А. Ю. Агафонов считает, что сознание представляет собой «многофункциональный аппарат понимания», который работает на основе памяти. В то время как бессознательное – это память, сохраняющая информацию. Оба образования обладают материалом, структурой и функциями. Структура сознания включает аффективный и сенсорно-перцептивный познавательные контуры, контур представления, мыслительный и рефлексивный контуры (там же, с. 14). Познавательные контуры сознания представляют собой формы смыслообразования или частные виды понимания.
Однако еще Р. Декарт, используя принцип сомнения, оставляет открытым вопрос о возможности получения истинного знания не только посредством чувственного восприятия, но благодаря работе памяти и мышления. В результате деконструкции психического опыта Р. Декарт приходит к признанию истинности существования самосознания, которое наличествует у человека даже при радикальном сомнении у него относительно самого себя: «Но я тот час обратил внимание на то, что в это самое время, когда я склонялся к мысли об иллюзорности всего на свете, было необходимо, чтобы я сам, таким образом рассуждающий, действительно существовал» (Кунцман, Буркард, Видман, 2002, с. 105).
Каким же образом происходит процесс самоосознания? С точки зрения В. Л. Абушенко, «в самосознании „Я“ познает себя и свое сознание, оценивает свое знание, т. е. собственные условия – предпосылки как бы наблюдая себя со стороны, выходя за собственные пределы, одновременно оставаясь в них» (Абушенко, 2001, с. 696). Согласно М. А. Можейко, «Я» есть категория, «выражающая рефлексивно осознанную самотождественность индивида» (Можейко, 2001, с. 1007).
Телесный аспект самосознания
Благодаря самосознанию индивидуум различает «Я» и «не-Я» и тем самым осуществляет рефлексию «внутренних» и «внешних» сторон своего существования. По-видимому, способность к самосознанию обеспечивает и возможность индивидуума «стирать» из поля своего внимания образ «Я» и в состоянии глубокого медитативного транса определять себя как «не-Я». Самосознание отражает способность индивида выделять себя в мире. «Я», скорее, является меткой, знаком, посредством которого субъект определяет себя как обособленное от внешнего мира живое существо.
Однако представление о «Я» вызревает в процессе развития дискурсивного сознания, оно формируется под влиянием Другого. Определяя себя как «Я», субъект исходит из своего понимания семиотического значения категории «Я», декодирование которого осуществляется при участии Другого. В качестве обозначения себя в принятых языковых координатах он может использовать и другой знаковый ряд: имя, пол, национальность и т. д. Так как представление о «Я» опосредуется дискурсивным сознанием, то при трансформации последнего изменяется и его понимание целостного образа «Я». Данный процесс наблюдается при «вхождении» индивида в измененное состояние сознания, характеризующееся трансформацией его представлений о себе.

--- Предоставленный материал ---
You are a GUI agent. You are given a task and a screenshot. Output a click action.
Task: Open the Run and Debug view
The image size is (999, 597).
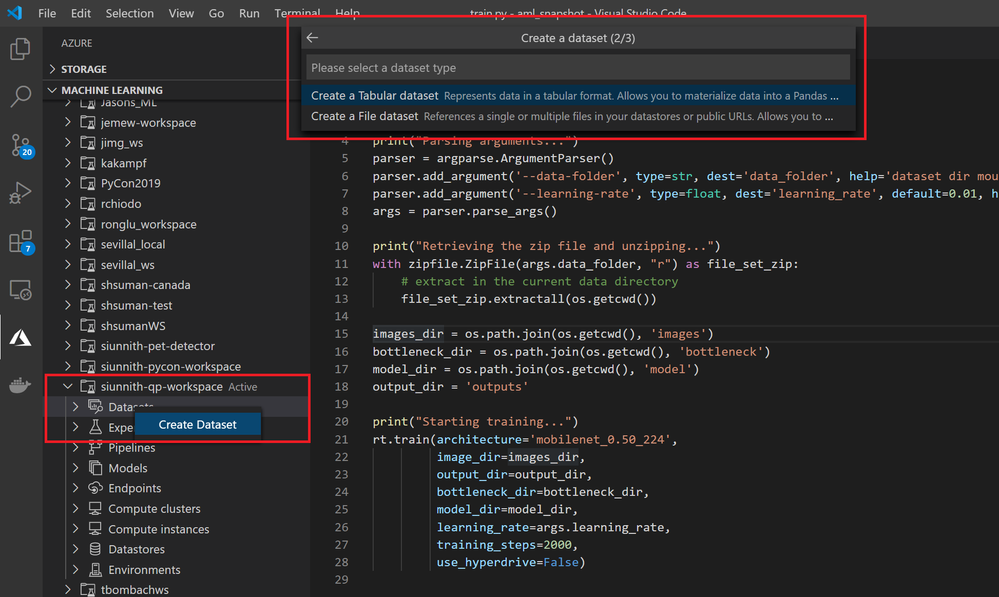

--- Ваша задача ---
Чем, по мнению А. Ю. Агафонова, является бессознательное согласно фрагменту источника?

--- Итог упражнения ---
Бессознательное — это память, сохраняющая информацию.